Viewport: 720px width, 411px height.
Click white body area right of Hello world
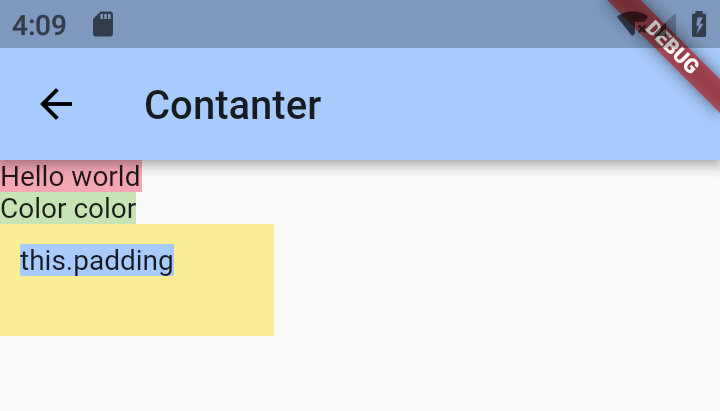(x=431, y=176)
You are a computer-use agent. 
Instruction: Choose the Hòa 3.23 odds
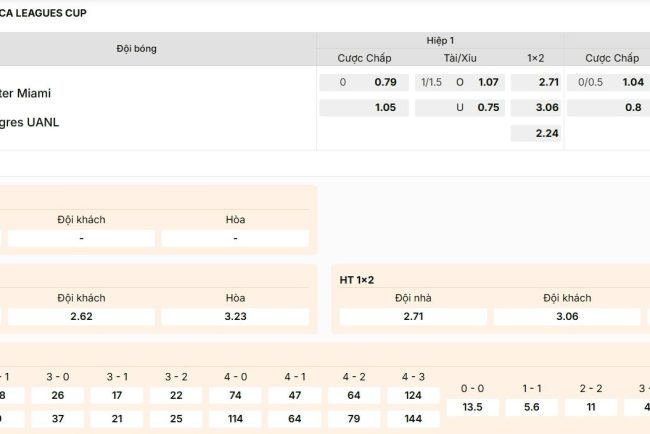click(235, 316)
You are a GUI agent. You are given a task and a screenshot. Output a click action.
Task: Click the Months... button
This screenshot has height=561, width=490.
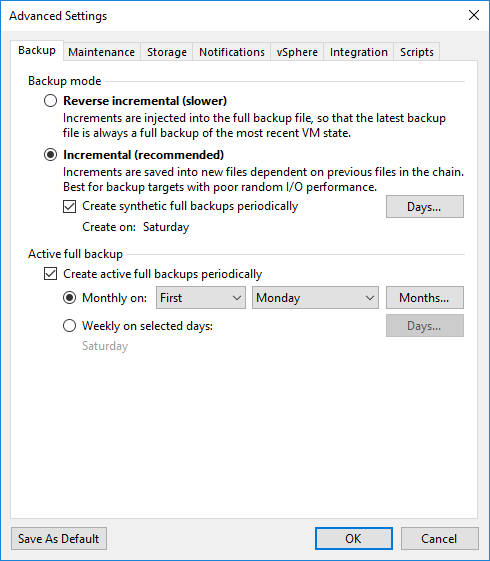click(x=425, y=298)
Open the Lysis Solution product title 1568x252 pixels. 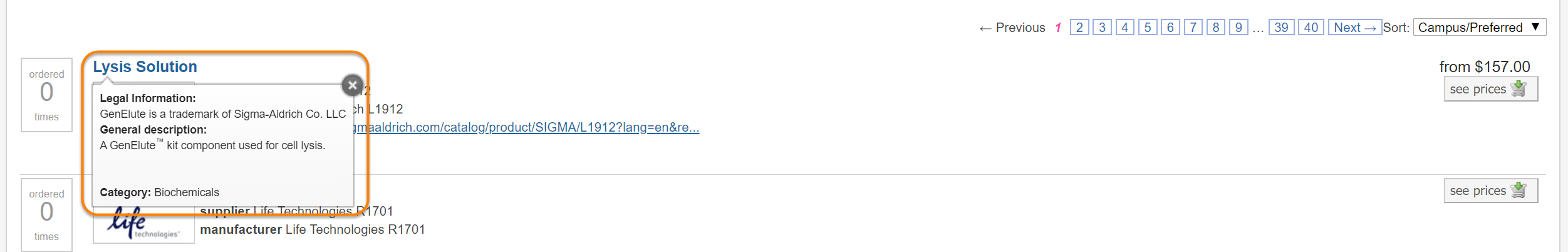[x=145, y=66]
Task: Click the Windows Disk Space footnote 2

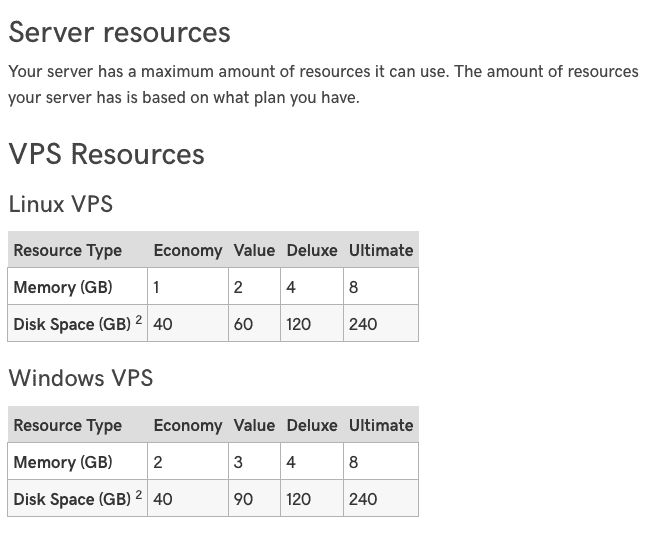Action: (139, 494)
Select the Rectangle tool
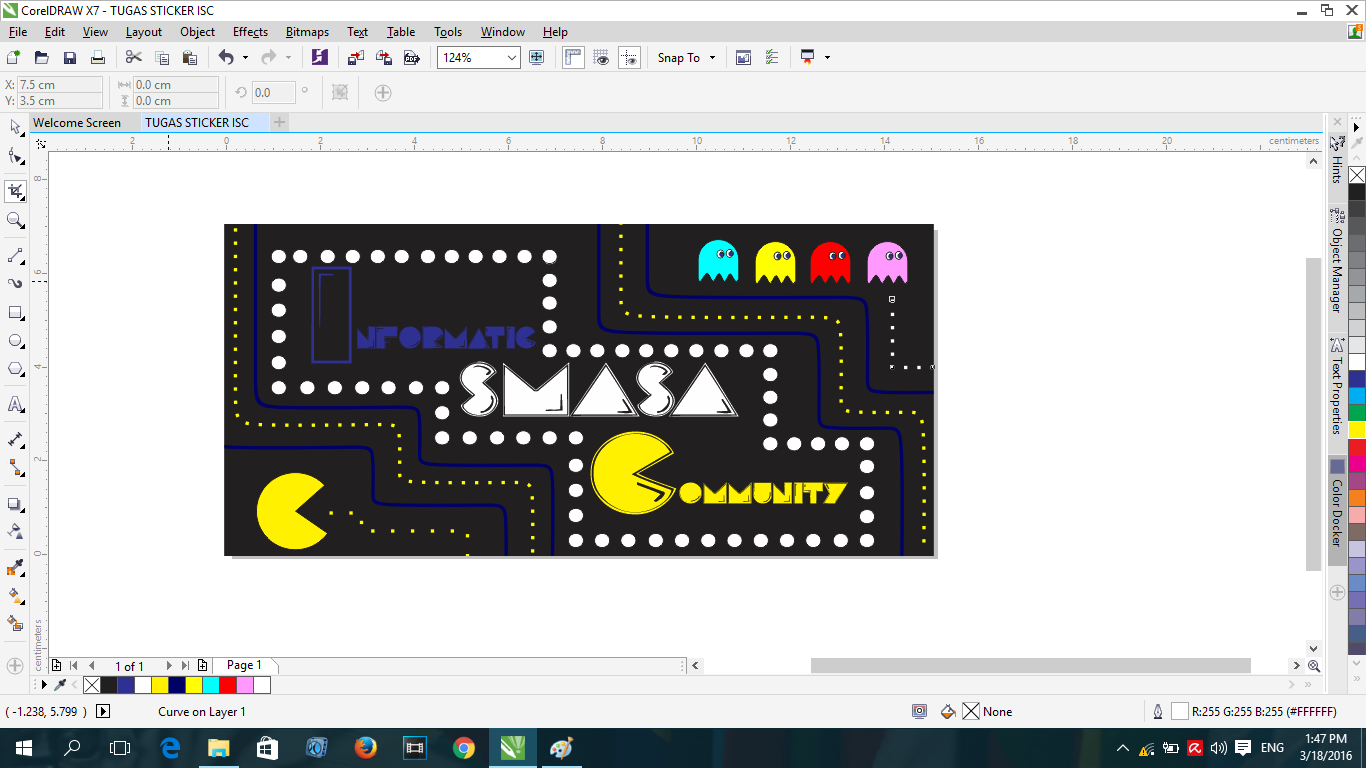This screenshot has height=768, width=1366. [x=15, y=312]
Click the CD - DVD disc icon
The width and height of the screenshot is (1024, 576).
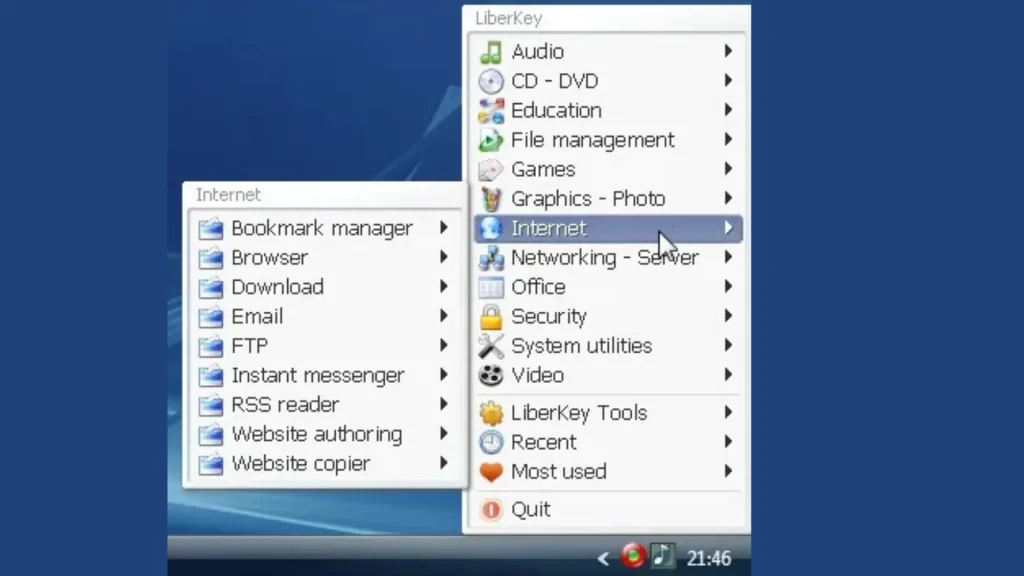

——————————

Assignment – Look through the material and copy each line that has "agent".

Exercise answer –
You are a computer-use agent. 
You are a GUI agent. You are given a task and a screenshot. Output a click action.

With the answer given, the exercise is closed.